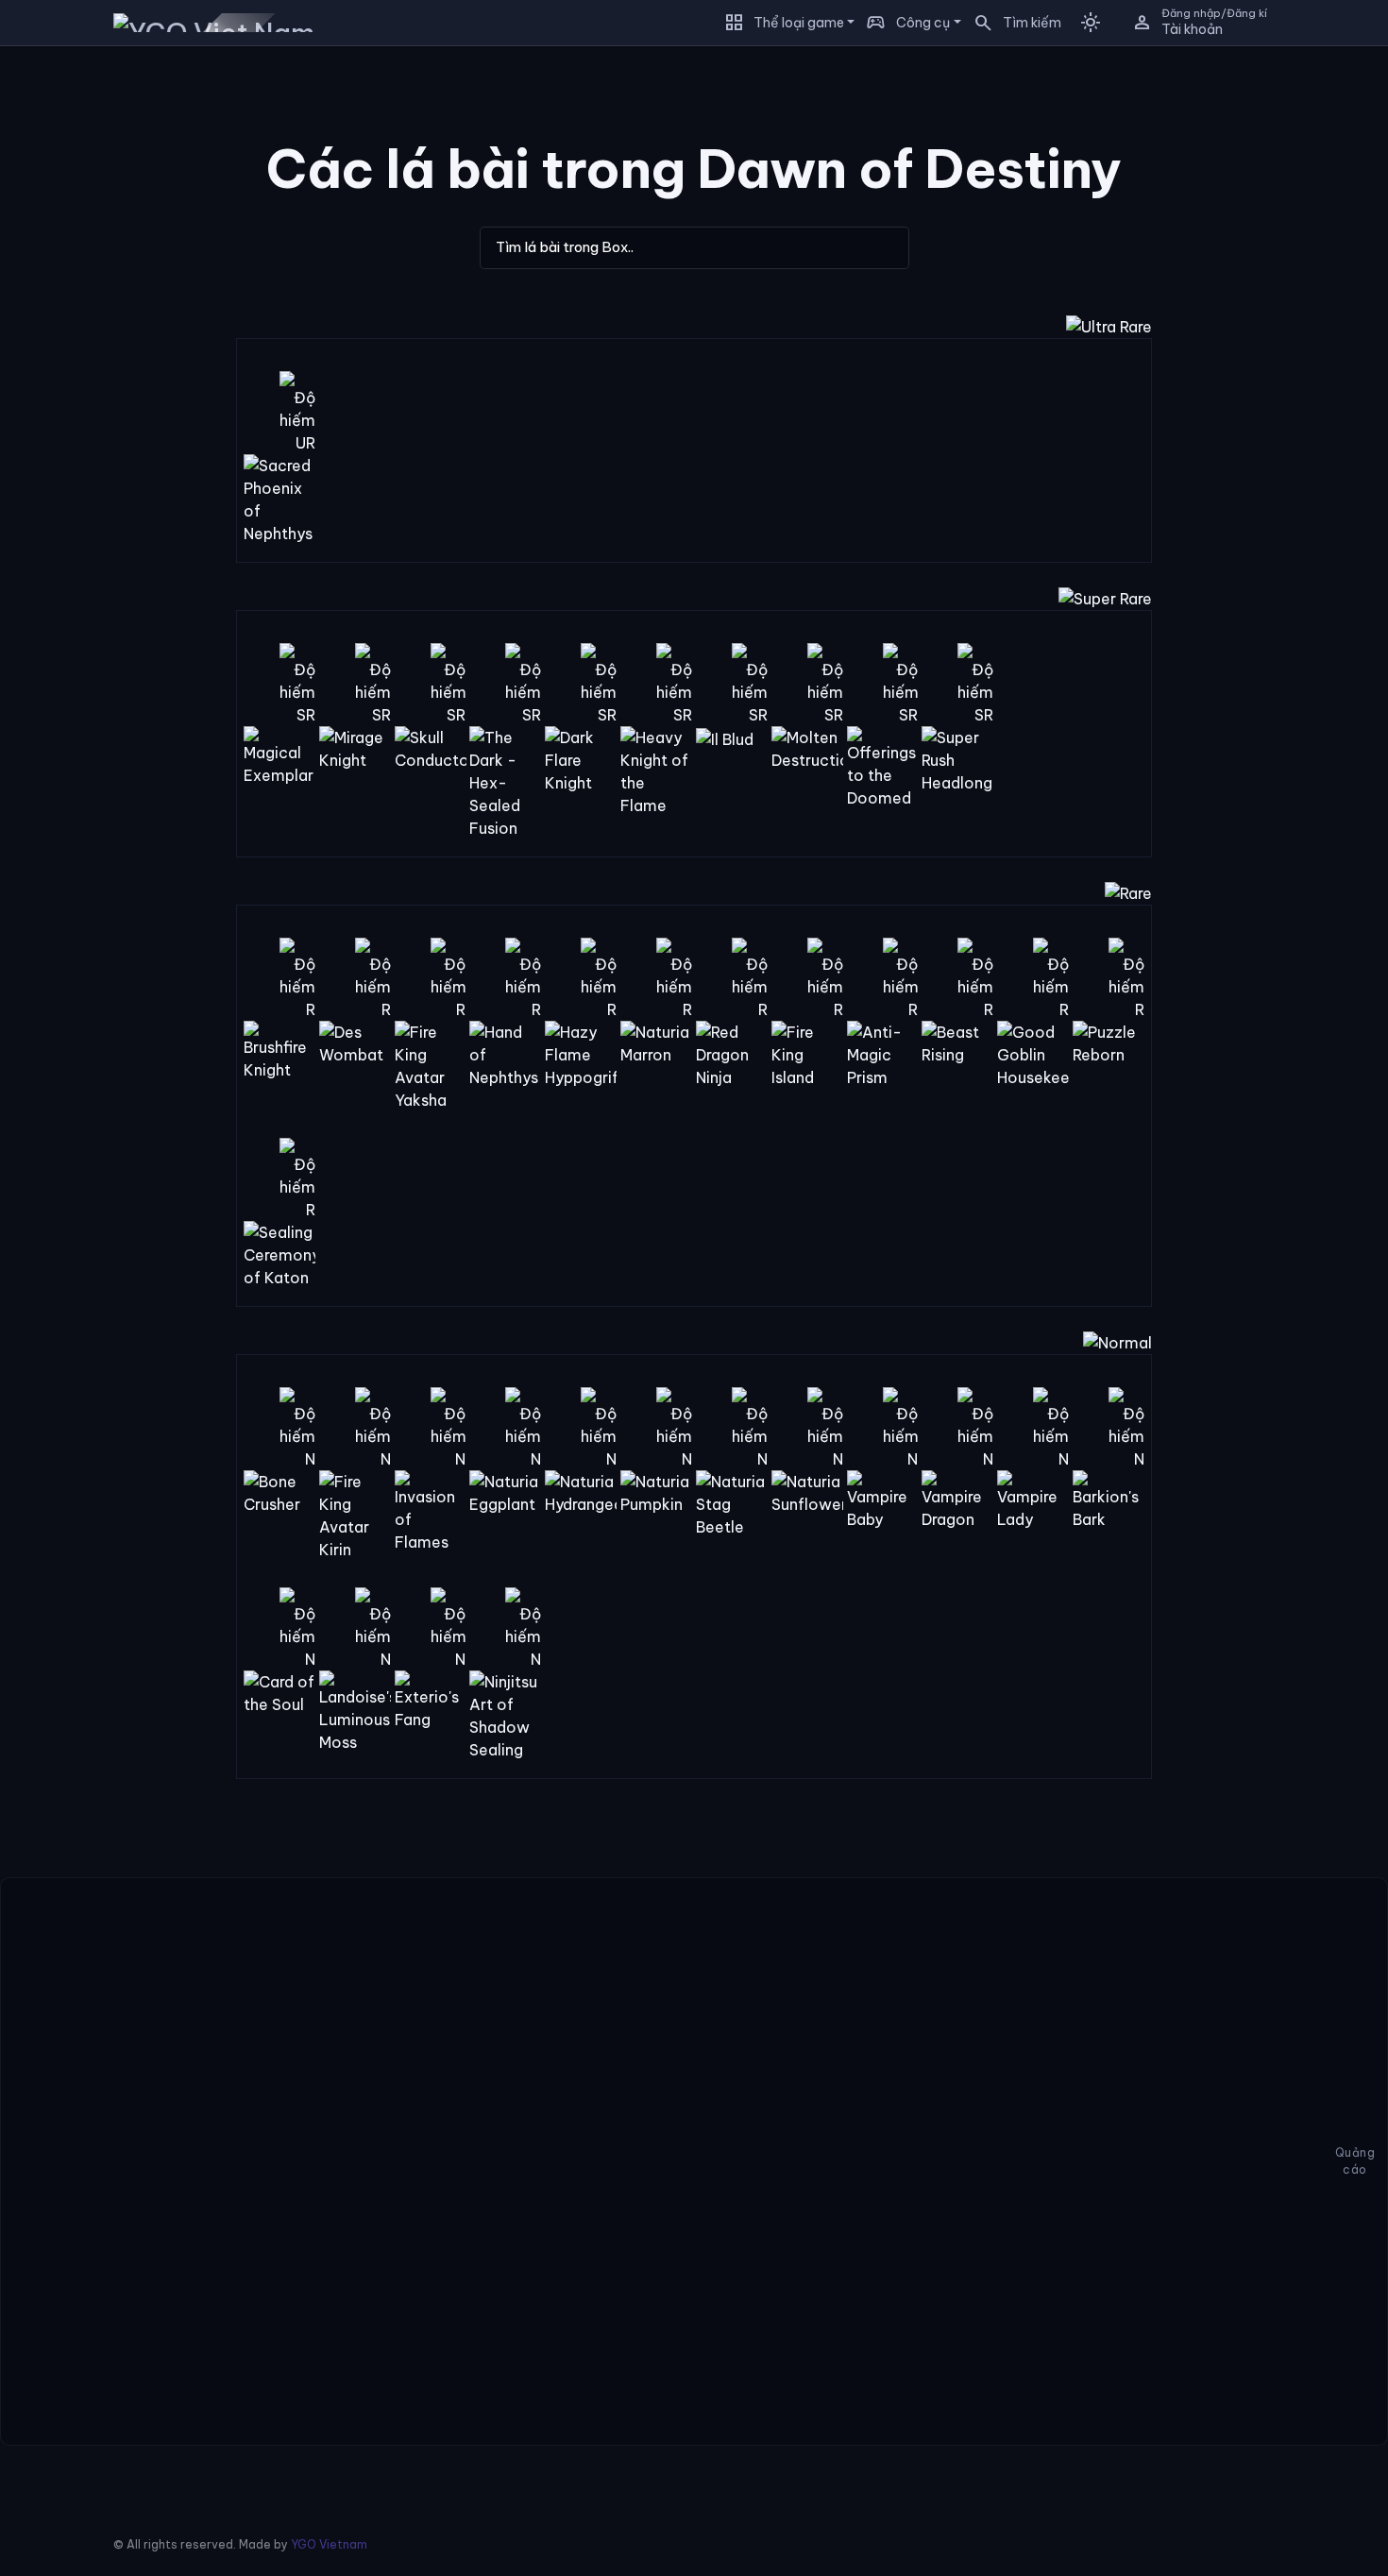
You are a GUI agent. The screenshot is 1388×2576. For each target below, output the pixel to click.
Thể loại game (798, 22)
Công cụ (923, 22)
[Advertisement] (104, 343)
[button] (1011, 22)
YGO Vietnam (329, 2544)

--

Problem statement:
From the data above, write out everything exactly except the pictures.

Your solution:
You are a GUI agent. The screenshot is 1388×2576. For each target below, output the pixel to click.
Thể loại game (798, 22)
Công cụ (923, 22)
[Advertisement] (104, 343)
[button] (1011, 22)
YGO Vietnam (329, 2544)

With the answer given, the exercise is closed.